As even a broken clock will indicate the truthful time twice a day, one must suspend routine disbelief in Trump’s statements to agree he is right: The country cannot remain locked-down interminably. Cracks are appearing in the supply of essential goods. Cabin fever, stir craziness, and economic hardship may contribute to declining compliance with stay-at-home orders and closures. But any such relaxation, either carefully managed or pell-mell by rebellious citizens, must be accompanied by frank public acknowledgements that illness and death will increase above any flat or declining levels achieved so remarkably by comprehensive lockdowns.
“The optimal titration is to achieve a roughly stable epidemic curve, which nowhere will be near zero.”
Metaphors for Mitigation and Relaxation
To understand how mitigation efforts might be relaxed, and with due respect to the explainer-in-chief, Dr. Fauci, it is more intuitive to flip his automotive metaphor. The closures and lockdowns have been like pushing a brake pedal almost to the floor, bringing to crawls both the human interactions that spread the virus and the economic life of the nation.
Another metaphor illustrates a prudent approach: Titration describes a chemist’s careful adjustment of conditions in the retort — amount of raw ingredients, enzyme concentration, flow of oxygen, degree of heating — all to keep a reaction at the desired rate. For COVID-19 the primary aim will be to titrate relaxations to keep hospitalizations below the graph’s red line representing overwhelmed hospital emergency rooms and intensive-care units, while resuming some economic activities with safe practices strictly enforced.
Titrating the epidemic will be far more difficult than for a simple chemical reaction. Dozens of factors will interact in complex ways affecting the resulting rate of transmission. The effects will be difficult to predict by academic modeling.
Thus, an empirical approach is required, with the patience to wait after each modest lift up on the brake to observe the effect. It may take 3 to 4 weeks for any resulting new infections to become apparent when some end up in hospitals or on mechanical ventilation. The optimal titration is to achieve a roughly stable epidemic curve, which nowhere will be near zero.

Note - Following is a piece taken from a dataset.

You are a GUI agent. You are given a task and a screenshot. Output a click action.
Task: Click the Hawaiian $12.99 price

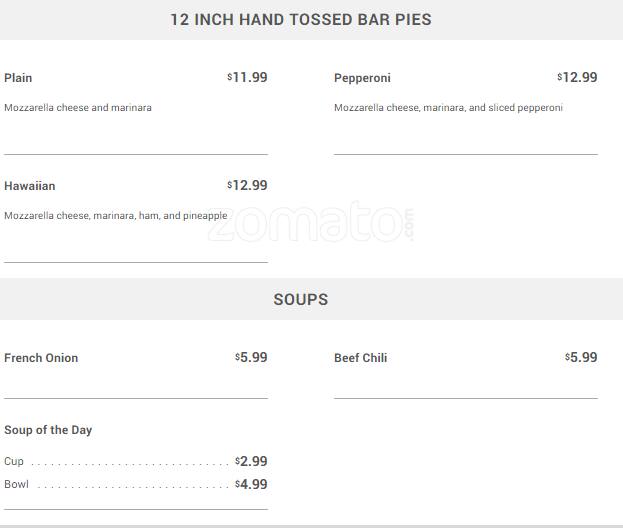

A paradoxical negative effect may influence the COVID-19 curves after the godsend when rigorous trials prove that a drug will interfere with the virus or blunt an overdriven immune response to substantially enhance recovery from illness. Regardless of probable long delays before drugs can be widely available, and their certain inability to save all patients, some may think, “So if I get it, no problem; I’ll take the medicine and be cured”. Then go out to celebrate, hugging and kissing in streets and bars.

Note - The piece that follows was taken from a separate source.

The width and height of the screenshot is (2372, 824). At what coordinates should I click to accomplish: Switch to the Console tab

To date, there is no evidence of any overall tapering down of the epidemic, which will likely continue well into 2021. We can only expect a generally downward slope over many months as increasing proportions of the population become immune, either by surviving natural infection or artificially by vaccination. This is the herd immunity that makes it harder for the virus to jump to a susceptible next person before it kills its current victim, or the victim’s immune system kills it.
Vaccines? Not So Fast
The degree and duration of such natural or artificial immunity (presumed to result but not yet proven), can only be determined by following large cohorts of persons after either a prior positive genetic test, or when a vaccine was received, and determining if and when they may be [re-]infected. This will require at least a couple of years of enhanced surveillance, and is absolutely essential in formal phase-III field-efficacy trials of candidate vaccines.

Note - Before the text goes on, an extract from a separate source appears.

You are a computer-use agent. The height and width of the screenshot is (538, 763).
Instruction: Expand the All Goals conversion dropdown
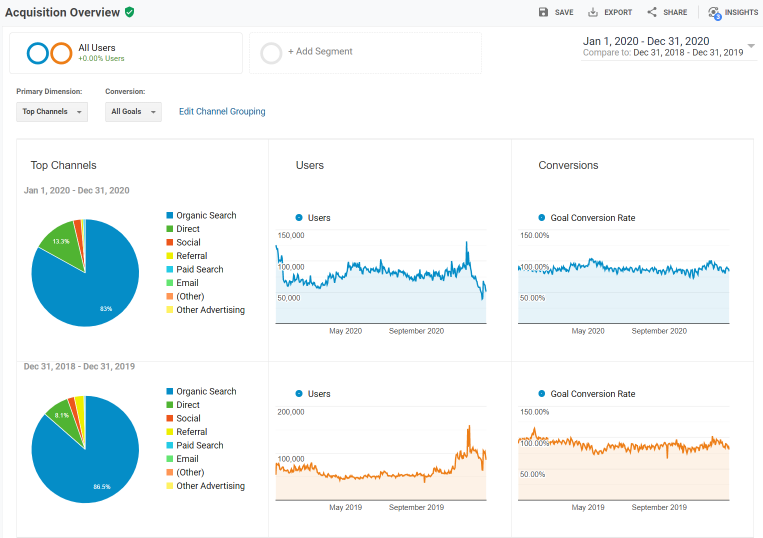tap(133, 112)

Dr. Fauci’s 12-to-18-month prediction for an effective vaccine is optimistically unprecedented, and Trump’s ”Warp Speed” schedule is recklessly dangerous. Pivotal trials with an unusually short period of follow-up might not detect serious adverse sequelae. For example, a phenomenon known as antibody-dependent enhancement causes some vaccine recipients, who nevertheless become infected by exposure to a pathogen, paradoxically to have more severe illness than if they had not been vaccinated at all
ADE has been observed for coronavirus vaccines in monkeys, pigs, cats, and in cultured human cells. It was also observed in children after a trial of a respiratory syncytial virus vaccine and after a mass campaign of a licensed dengue virus vaccine given to 830,000 children in the Philippines, resulting in withdrawal of the vaccine.
Adverse consequences detected after introduction of new influenza vaccines have included Guillian-Barré syndrome, Bell’s palsy, and narcolepsy. EUAs, by definition, bypass thorough regulatory review of how new vaccines (and drugs) are made and work. One famous example of lax Federal oversight was the famous “Cutter Incident” in which faulty production caused paralytic polio in some early vaccine recipients. Little known is that the problem was not limited to just one manufacturer, as documented by CDC in its secret 1955 “Wyeth Problem” and 1957 “Wyeth Report”.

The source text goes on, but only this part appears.